▸ **OBJECTIVE**: Convert the lines starting at the one containing "Viewport: 1396px width, 868px height." and ending at the one containing "Action: [x=923, y=75]" into a JSON list of strings, one string per line, leaving out any blank lines.

▸ **PROVIDED RECORDS**:

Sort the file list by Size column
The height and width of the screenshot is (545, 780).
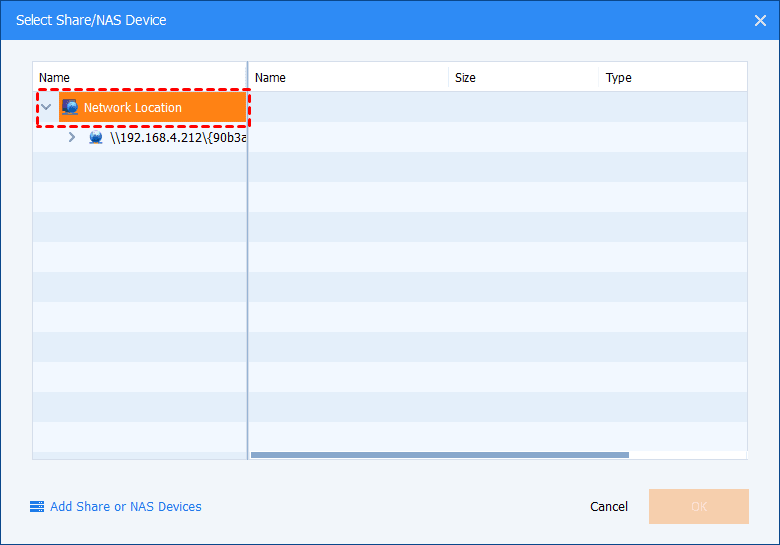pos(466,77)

* * *

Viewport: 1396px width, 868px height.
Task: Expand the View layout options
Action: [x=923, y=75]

==

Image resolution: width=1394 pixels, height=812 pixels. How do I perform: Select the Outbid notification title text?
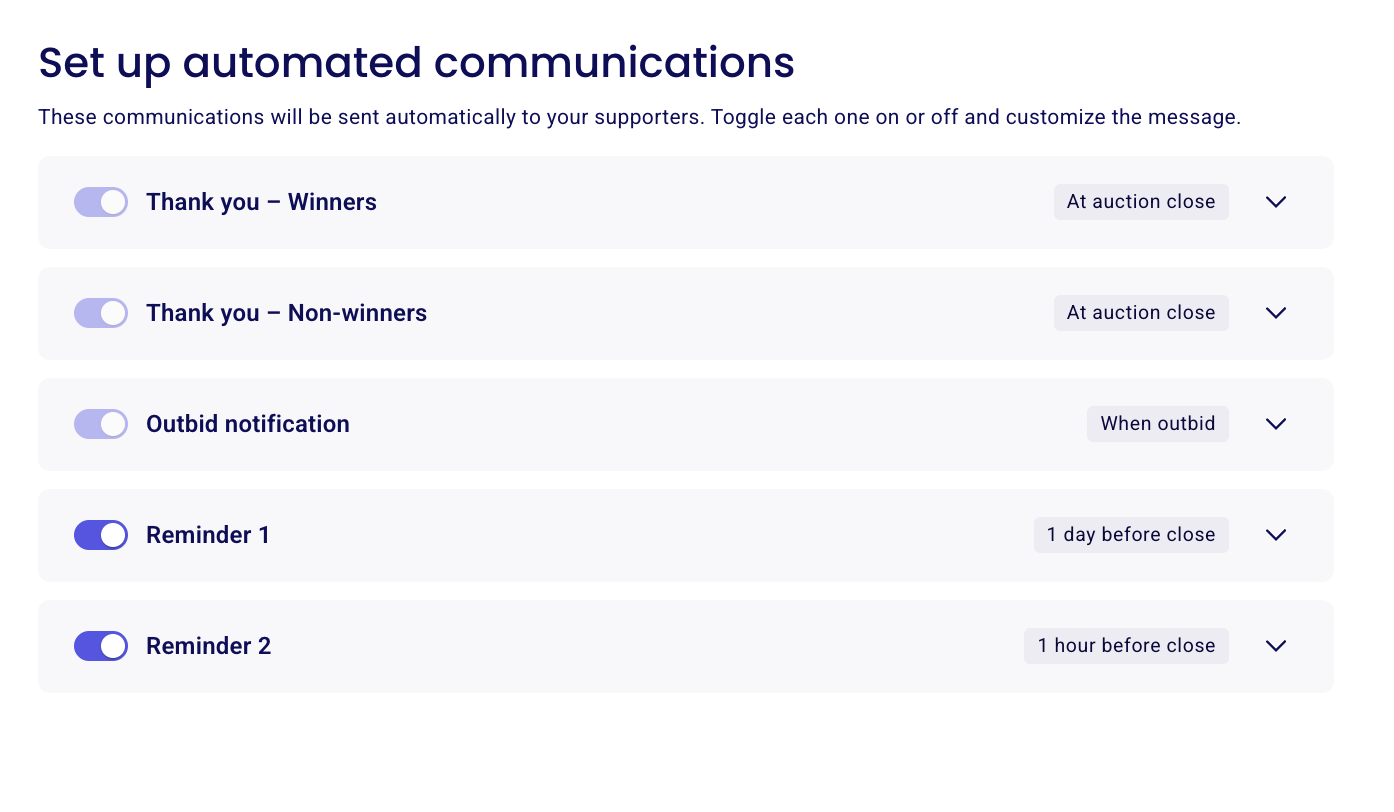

▸ **TASK ANSWER**:
[
  "Viewport: 1396px width, 868px height.",
  "Task: Expand the View layout options",
  "Action: [x=923, y=75]"
]